◆ Task 1: Can you transcribe everything from "A week ago, the" down to "in the Bahamas." in the article on the IAAF journalists' tour?
◆ Task 2: In the article on the IAAF journalists' tour, where will the group spend two days with Brown after heading to Eleuthera on Wednesday?

◆ Text extract:
━━━
Senior Sports Reporter

bstubbs@tribunemedia.net

SINCE the introduction of their ‘Day in the Life of an Athlete’ programme in 2003, Anna Legniani said they’ve been able to showcase some of the best talent around the world.

Prior to the staging of the inaugural World Relays at the Thomas A Robinson National Stadium May 24-25 and the 2016 Olympic Games in Rio de Janeiro, the IAAF decided to focus on the Caribbean and South and Central American region and some of the athletes who will be on display.

A week ago, the first leg got started in Jamaica where the IAAF took a small group of journalists to meet up close and personal athletes like Yohan Blake, Warren Weir and Shelly-Ann Fraser-Pryce.

At the same time while they were in Jamaica, Legniani said they got a chance to view the popular Boys Championships that took place at the National Stadium in Kingston.

This week, the second leg of the Caribbean tour before the World Relays will be in the Bahamas.

The trips to the various countries will also allow the journalists to not only interview the athletes on and off the track, but also former Olympic champions and medallists and officials as they focus on highlighting the sport and its future in each country.

Starting today, the journalists will be arriving in town and will spend the next two days interviewing Chris ‘Fireman’ Brown, Tonique Williams, IAAF councilwoman Pauline Davis-Thompson, the Bahamas Association of Athletic Association, the Bahamas Olympic Committee and the Local Organizing Committee for the World Relays.

While the journalists missed the opportunity to view the BAAAs final Carifta trials over the weekend, Legniani said they will get an opportunity to view some of the top stars that will be named to the team headed to Martinique over the Easter holiday weekend during their training sessions.

“We will be working with an amazing young man, who seems to be getting faster and faster at an old age,” said Legniani, of Brown, who ran a personal best time in the men’s 400 metres for the silver medal at the IAAF World Indoor Champions in Sopot, Poland.

“We will also be profiling Tonique as an organiser and as she interacts with her athletes whom she is now training.”

During their visit to Jamaica, the group got to visit Fraser-Pryce at her beauty salon and the boys’ home supported by Blake’s Foundation.

On Wednesday, the group will be heading to Eleuthera where they will spend the next two days with Brown in his hometown of Wemyss Bight before they leave for Puerto Rico on Friday.
━━━
◆ Information given:

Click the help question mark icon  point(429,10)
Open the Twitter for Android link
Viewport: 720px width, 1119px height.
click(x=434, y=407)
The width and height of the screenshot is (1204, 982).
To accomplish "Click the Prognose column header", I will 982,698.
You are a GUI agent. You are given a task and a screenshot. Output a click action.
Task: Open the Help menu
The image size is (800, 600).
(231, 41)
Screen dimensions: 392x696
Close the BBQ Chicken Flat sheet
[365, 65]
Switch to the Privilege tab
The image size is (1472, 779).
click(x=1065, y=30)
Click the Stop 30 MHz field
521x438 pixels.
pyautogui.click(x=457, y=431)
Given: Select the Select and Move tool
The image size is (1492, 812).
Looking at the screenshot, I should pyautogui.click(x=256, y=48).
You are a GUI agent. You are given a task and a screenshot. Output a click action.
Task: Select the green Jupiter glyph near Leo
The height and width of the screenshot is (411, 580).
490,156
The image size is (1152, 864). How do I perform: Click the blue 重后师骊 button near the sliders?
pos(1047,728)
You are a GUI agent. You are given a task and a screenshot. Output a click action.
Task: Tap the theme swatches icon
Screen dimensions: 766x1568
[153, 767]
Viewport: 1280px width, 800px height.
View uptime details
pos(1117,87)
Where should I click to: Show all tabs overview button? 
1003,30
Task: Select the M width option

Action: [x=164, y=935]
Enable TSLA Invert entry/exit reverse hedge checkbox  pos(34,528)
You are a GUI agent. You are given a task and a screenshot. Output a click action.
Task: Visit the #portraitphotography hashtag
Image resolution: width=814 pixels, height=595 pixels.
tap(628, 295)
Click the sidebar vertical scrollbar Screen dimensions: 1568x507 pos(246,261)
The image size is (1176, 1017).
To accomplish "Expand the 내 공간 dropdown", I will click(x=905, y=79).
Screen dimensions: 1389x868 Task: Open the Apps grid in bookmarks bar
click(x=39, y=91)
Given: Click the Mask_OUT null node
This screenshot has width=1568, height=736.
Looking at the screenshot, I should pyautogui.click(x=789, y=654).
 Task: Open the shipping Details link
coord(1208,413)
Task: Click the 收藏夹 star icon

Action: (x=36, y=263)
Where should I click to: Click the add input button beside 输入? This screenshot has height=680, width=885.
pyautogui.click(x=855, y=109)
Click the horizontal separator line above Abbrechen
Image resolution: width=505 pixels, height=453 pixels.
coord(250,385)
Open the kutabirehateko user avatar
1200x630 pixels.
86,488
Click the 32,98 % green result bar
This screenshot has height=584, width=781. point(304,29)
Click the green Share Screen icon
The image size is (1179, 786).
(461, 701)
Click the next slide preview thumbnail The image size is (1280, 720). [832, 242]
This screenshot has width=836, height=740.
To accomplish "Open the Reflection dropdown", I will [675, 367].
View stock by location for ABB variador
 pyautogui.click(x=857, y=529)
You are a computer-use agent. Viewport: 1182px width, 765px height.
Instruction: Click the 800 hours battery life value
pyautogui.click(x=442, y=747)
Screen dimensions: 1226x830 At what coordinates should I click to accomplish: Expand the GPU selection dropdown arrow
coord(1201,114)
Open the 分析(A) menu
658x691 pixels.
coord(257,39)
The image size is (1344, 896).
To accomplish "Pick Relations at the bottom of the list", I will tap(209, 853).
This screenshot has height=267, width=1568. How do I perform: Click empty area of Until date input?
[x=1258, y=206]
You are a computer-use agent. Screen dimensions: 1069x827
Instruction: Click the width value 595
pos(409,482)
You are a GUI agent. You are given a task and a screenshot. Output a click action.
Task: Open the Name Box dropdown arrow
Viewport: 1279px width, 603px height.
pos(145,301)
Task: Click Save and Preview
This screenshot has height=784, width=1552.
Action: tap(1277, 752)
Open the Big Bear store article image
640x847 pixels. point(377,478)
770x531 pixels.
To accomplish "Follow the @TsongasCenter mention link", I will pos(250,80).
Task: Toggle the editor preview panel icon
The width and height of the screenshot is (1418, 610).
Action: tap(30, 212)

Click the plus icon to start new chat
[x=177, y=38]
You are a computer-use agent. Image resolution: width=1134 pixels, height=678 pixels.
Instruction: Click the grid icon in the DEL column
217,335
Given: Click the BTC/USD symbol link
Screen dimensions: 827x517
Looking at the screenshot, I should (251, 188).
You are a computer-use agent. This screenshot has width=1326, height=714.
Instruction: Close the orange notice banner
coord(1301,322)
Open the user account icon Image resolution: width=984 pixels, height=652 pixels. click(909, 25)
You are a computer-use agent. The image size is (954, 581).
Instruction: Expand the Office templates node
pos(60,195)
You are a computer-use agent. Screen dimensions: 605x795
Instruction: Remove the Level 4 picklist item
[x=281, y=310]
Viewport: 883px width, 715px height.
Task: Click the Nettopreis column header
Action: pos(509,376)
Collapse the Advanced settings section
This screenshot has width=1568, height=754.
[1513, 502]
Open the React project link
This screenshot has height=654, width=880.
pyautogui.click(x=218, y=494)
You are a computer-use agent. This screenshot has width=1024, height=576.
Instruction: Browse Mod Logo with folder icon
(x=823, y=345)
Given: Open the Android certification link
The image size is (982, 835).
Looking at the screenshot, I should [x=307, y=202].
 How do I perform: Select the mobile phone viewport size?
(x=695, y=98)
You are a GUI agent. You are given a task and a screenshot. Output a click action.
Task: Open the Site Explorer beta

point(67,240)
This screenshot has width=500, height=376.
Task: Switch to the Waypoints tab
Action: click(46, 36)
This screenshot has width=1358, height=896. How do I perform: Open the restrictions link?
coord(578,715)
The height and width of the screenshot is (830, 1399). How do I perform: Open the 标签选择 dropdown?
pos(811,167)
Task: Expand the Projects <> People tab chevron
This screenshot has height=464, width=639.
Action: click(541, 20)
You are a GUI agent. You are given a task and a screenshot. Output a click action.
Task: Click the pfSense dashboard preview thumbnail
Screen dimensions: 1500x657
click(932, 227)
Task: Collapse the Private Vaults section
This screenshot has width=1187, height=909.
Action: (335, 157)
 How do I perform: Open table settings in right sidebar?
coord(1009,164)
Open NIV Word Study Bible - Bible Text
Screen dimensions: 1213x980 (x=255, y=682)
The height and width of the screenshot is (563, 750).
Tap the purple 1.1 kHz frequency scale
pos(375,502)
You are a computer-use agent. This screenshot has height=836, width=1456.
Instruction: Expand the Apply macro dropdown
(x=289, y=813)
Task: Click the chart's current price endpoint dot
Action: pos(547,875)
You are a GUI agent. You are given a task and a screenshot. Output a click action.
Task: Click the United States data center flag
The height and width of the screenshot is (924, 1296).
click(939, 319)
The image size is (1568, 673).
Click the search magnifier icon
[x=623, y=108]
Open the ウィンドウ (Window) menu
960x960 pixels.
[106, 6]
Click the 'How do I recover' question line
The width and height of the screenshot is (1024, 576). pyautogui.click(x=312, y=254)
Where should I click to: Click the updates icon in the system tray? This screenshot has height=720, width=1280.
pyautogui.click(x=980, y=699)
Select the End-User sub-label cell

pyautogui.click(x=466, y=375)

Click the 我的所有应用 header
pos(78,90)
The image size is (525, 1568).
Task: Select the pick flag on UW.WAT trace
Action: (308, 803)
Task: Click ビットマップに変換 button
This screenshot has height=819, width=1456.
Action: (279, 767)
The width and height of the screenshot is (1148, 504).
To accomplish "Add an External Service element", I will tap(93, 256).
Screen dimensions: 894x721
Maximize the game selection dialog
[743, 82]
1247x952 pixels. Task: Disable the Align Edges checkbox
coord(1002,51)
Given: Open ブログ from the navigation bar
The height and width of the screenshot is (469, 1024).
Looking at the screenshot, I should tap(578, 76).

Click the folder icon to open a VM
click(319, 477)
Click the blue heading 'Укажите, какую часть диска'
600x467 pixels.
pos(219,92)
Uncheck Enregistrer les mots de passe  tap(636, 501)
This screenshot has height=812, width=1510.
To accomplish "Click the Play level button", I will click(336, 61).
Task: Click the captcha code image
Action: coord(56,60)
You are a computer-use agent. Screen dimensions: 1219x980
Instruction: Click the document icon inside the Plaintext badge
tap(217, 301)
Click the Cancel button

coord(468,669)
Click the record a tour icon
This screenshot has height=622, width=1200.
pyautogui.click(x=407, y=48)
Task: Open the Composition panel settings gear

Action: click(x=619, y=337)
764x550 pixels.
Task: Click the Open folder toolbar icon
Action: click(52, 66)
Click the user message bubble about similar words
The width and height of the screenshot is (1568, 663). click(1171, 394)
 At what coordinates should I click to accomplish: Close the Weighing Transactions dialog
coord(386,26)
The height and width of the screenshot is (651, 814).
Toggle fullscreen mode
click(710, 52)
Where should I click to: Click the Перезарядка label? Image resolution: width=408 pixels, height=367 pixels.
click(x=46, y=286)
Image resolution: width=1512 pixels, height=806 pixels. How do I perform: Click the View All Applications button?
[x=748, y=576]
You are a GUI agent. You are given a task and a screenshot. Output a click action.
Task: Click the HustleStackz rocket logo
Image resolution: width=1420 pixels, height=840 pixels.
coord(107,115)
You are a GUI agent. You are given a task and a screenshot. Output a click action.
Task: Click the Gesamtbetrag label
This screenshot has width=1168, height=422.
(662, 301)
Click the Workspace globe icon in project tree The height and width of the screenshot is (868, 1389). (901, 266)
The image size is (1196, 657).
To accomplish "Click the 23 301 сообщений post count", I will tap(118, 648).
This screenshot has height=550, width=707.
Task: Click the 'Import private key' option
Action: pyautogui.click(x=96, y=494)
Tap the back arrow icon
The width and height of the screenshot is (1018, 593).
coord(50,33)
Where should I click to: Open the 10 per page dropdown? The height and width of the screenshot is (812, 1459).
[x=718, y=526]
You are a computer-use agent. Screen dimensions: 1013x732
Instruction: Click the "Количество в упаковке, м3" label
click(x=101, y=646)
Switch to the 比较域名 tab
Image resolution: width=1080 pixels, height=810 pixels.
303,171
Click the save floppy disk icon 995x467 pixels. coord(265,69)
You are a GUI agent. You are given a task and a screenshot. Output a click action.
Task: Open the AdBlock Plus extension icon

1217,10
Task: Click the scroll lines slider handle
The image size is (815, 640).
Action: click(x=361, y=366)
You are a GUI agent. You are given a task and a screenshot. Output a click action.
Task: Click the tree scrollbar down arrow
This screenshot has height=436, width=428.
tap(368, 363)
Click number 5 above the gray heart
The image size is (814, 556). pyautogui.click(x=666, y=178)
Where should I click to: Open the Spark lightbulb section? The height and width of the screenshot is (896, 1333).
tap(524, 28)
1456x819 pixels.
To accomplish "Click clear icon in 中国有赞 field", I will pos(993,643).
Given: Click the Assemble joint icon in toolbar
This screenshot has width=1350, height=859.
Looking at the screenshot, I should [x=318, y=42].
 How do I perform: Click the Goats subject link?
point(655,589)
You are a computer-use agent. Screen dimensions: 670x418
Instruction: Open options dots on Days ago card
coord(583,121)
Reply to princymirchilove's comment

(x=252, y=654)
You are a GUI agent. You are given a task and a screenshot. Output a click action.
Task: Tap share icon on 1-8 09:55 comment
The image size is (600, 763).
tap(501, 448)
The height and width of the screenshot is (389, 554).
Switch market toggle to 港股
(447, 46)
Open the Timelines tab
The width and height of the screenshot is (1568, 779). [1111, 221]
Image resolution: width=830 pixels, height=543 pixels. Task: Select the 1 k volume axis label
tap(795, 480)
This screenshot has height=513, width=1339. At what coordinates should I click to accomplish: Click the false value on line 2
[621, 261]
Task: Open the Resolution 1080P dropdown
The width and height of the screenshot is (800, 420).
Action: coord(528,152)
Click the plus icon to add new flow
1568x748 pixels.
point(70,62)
━━━
◆ Complete output 1:
A week ago, the first leg got started in Jamaica where the IAAF took a small group of journalists to meet up close and personal athletes like Yohan Blake, Warren Weir and Shelly-Ann Fraser-Pryce.

At the same time while they were in Jamaica, Legniani said they got a chance to view the popular Boys Championships that took place at the National Stadium in Kingston.

This week, the second leg of the Caribbean tour before the World Relays will be in the Bahamas.

◆ Complete output 2: In his hometown of Wemyss Bight.